The central idea behind CPRT is that it's essential for a child's well-being to have a secure relationship with a primary caregiver. This is a two-part attachment-based therapy treatment through which children can learn to count on their parents to meet their basic life needs of love, acceptance, safety, security, food, and shelter. At the same time, parents learn skills that help them respond to their children in ways that establish or enhance feelings of secure attachment with their children. With this form of attachment-based therapy, parents learn how to respond to the child's needs as opposed to reacting to a child's symptoms. The goals of the attachment-based therapy treatment are to:

  • Increase trust, security, and closeness between the child, parents, and other family members
  • Improve child/parent communication
  • Develop problem-solving strategies within the family
  • Increase affection and enjoyment in relationships
  • Increase parental empathy and acceptance
  • Improve parent's ability to attune and respond to children
  • Help parents develop realistic limits and expectations
  • Boost parents' self-confidence in parenting
  • Increase children's ability to express their needs and feelings in an appropriate way
  • Encourage children to express and regulate their emotions in appropriate ways

Therapists may work with children and their parents in a variety of settings including hospitals, clinics, schools, community centers, and the family's home. This form of attachment-based therapy is significantly less controversial than rebirthing or holding attachment-based therapy.

Dyadic Developmental Psychotherapy (DDP)

Dyadic Developmental Psychotherapy is an attachment-based therapy with a target population of families with children or adolescents aged 5-17. Children who live with attachment disorders and trauma who meet the DSM-V criteria for Reactive Attachment Disorder, trauma-related diagnoses, and those who meet the clinical criteria for Complex Trauma, which is also known as Developmental Trauma Disorder, are typically good candidates for DDP based treatment.

DDP is a type of attachment-based therapy that was designed to treat children who experienced neglect, abuse, and multiple home or foster care placements.

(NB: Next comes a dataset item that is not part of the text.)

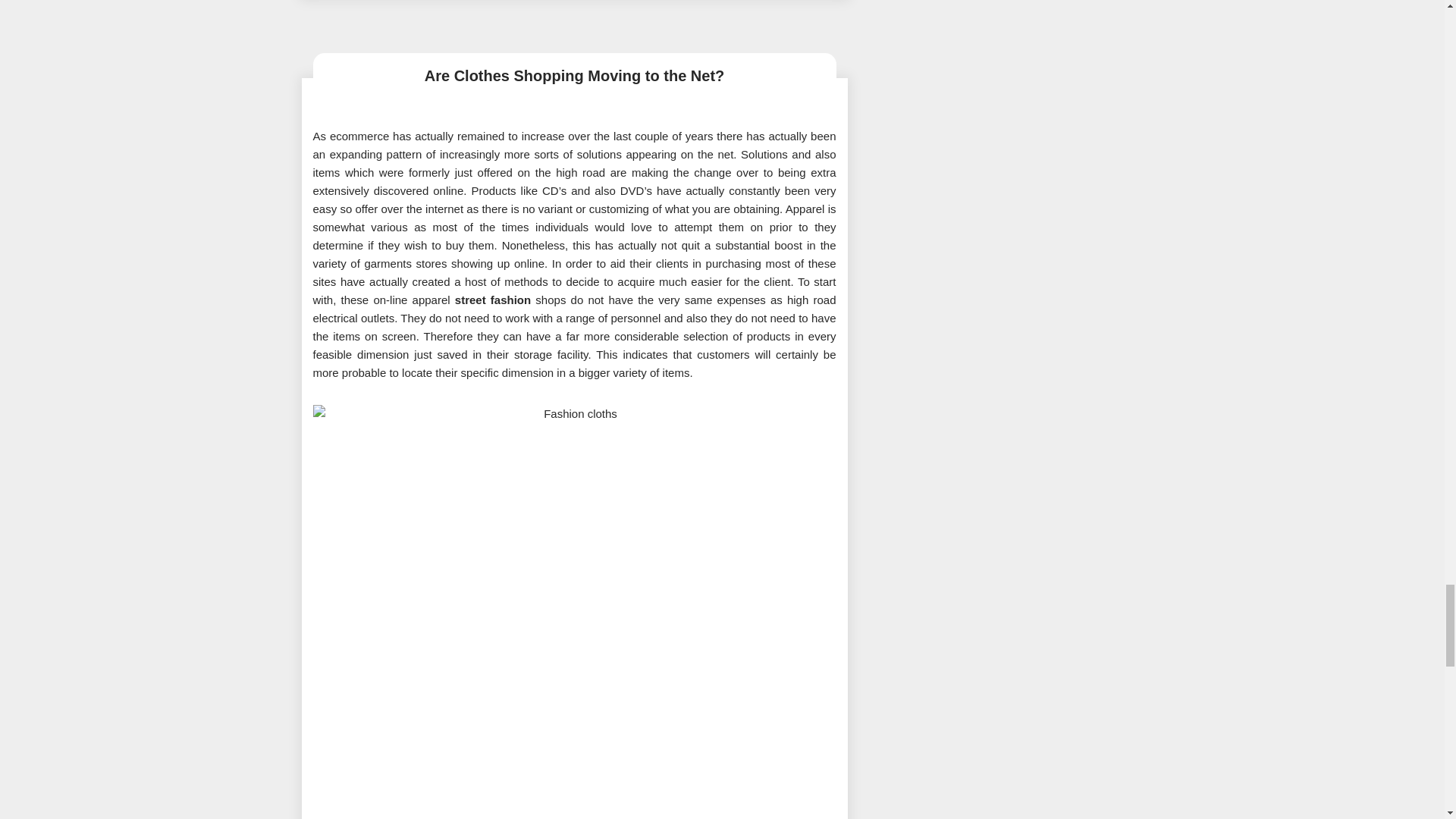
Are Clothes Shopping Moving to the Net? (574, 75)
street fashion (492, 299)
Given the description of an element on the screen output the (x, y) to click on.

The concept is that when a child's early experiences of attachment to their primary caregivers are abusive, neglectful, or inconsistent, they don't have the opportunity to experience the reciprocal, dyadic relationship that is necessary for healthy development. The benefit of a foster or adoptive home with healthy parenting styles may help a child to overcome past abusive or neglectful relationships by encouraging them to trust and engage with the new caregiver. The most traumatized children have greater difficulty in bonding with their new parents, and DDP can enhance their ability to accept being parented.

DDP is grounded in a foundation of playfulness, acceptance, curiosity, and empathy. DDP practices never involve coercion, threat, intimidation, or the use of power to force a child into submission and are instead based on healthy practices.

The goals of DDP for children include:

  • Helping children develop a more secure pattern of attachment
  • Resolving symptoms of trauma
  • Strengthening the child's relationship with the primary caregiver

The goals of DDP for parents or primary caregivers are:

  • To be more attuned with the child
  • To reflect more deeply on their responses to their child
  • To approach their child with attachment-facilitating techniques
  • To become more sensitive

Three other programs are developing as attachment-based therapies. They are not rated at this time because not enough studies have been completed to consider them as evidence based. These attachment-based therapy techniques include:

  1. Corrective Attachment Therapy
  2. Healing Hearts Camp
  3. Trust-Based Relational Intervention Therapeutic Camp

In the quest to heal children from issues related to trauma and attachment, new attachment-based therapy methodologies have been emerging over the last decade. Evidence-based practices are emerging as trust-based, relationship-centered interventions which have not proven to be dangerous or harmful to children.